[Stored items]

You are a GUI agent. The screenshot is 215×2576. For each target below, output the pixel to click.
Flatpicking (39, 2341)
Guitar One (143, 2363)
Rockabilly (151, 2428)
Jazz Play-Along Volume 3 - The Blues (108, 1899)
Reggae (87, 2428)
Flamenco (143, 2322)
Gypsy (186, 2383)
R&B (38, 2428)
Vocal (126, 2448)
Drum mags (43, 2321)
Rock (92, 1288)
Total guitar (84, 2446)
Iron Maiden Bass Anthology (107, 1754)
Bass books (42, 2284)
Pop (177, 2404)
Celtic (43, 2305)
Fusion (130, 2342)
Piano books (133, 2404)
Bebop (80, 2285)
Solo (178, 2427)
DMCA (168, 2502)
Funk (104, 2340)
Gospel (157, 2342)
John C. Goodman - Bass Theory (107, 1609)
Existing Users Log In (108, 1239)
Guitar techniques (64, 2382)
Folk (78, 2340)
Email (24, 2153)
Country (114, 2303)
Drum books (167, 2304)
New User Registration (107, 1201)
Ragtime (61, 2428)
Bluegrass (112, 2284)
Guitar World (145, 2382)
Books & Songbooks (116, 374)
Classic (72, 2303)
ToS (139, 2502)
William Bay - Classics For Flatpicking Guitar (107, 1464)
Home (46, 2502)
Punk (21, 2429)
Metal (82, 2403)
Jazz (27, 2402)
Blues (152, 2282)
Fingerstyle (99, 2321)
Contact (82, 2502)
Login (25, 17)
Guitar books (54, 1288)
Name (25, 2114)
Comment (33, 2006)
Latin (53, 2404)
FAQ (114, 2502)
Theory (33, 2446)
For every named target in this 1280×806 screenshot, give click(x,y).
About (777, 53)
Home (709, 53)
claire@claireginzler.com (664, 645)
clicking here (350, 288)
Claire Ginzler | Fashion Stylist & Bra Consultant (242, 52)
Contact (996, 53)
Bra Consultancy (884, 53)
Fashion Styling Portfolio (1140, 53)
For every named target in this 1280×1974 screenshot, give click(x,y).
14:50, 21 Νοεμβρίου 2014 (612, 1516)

- [How to complete this task] Give back all of the entries exactly as written.

- [The completed task]
You are a GUI agent. The screenshot is 215×2576. For each target below, output the pixel to click.
Flatpicking (39, 2341)
Guitar One (143, 2363)
Rockabilly (151, 2428)
Jazz Play-Along Volume 3 - The Blues (108, 1899)
Reggae (87, 2428)
Flamenco (143, 2322)
Gypsy (186, 2383)
R&B (38, 2428)
Vocal (126, 2448)
Drum mags (43, 2321)
Rock (92, 1288)
Total guitar (84, 2446)
Iron Maiden Bass Anthology (107, 1754)
Bass books (42, 2284)
Pop (177, 2404)
Celtic (43, 2305)
Fusion (130, 2342)
Piano books (133, 2404)
Bebop (80, 2285)
Solo (178, 2427)
DMCA (168, 2502)
Funk (104, 2340)
Gospel (157, 2342)
John C. Goodman - Bass Theory (107, 1609)
Existing Users Log In (108, 1239)
Guitar techniques (64, 2382)
Folk (78, 2340)
Email (24, 2153)
Country (114, 2303)
Drum books (167, 2304)
New User Registration (107, 1201)
Ragtime (61, 2428)
Bluegrass (112, 2284)
Guitar World (145, 2382)
Books & Songbooks (116, 374)
Classic (72, 2303)
ToS (139, 2502)
William Bay - Classics For Flatpicking Guitar (107, 1464)
Home (46, 2502)
Punk (21, 2429)
Metal (82, 2403)
Jazz (27, 2402)
Blues (152, 2282)
Fingerstyle (99, 2321)
Contact (82, 2502)
Login (25, 17)
Guitar books (54, 1288)
Name (25, 2114)
Comment (33, 2006)
Latin (53, 2404)
FAQ (114, 2502)
Theory (33, 2446)
For every named target in this 1280×806 screenshot, give click(x,y).
About (777, 53)
Home (709, 53)
claire@claireginzler.com (664, 645)
clicking here (350, 288)
Claire Ginzler | Fashion Stylist & Bra Consultant (242, 52)
Contact (996, 53)
Bra Consultancy (884, 53)
Fashion Styling Portfolio (1140, 53)
For every named target in this 1280×1974 screenshot, give click(x,y).
14:50, 21 Νοεμβρίου 2014 (612, 1516)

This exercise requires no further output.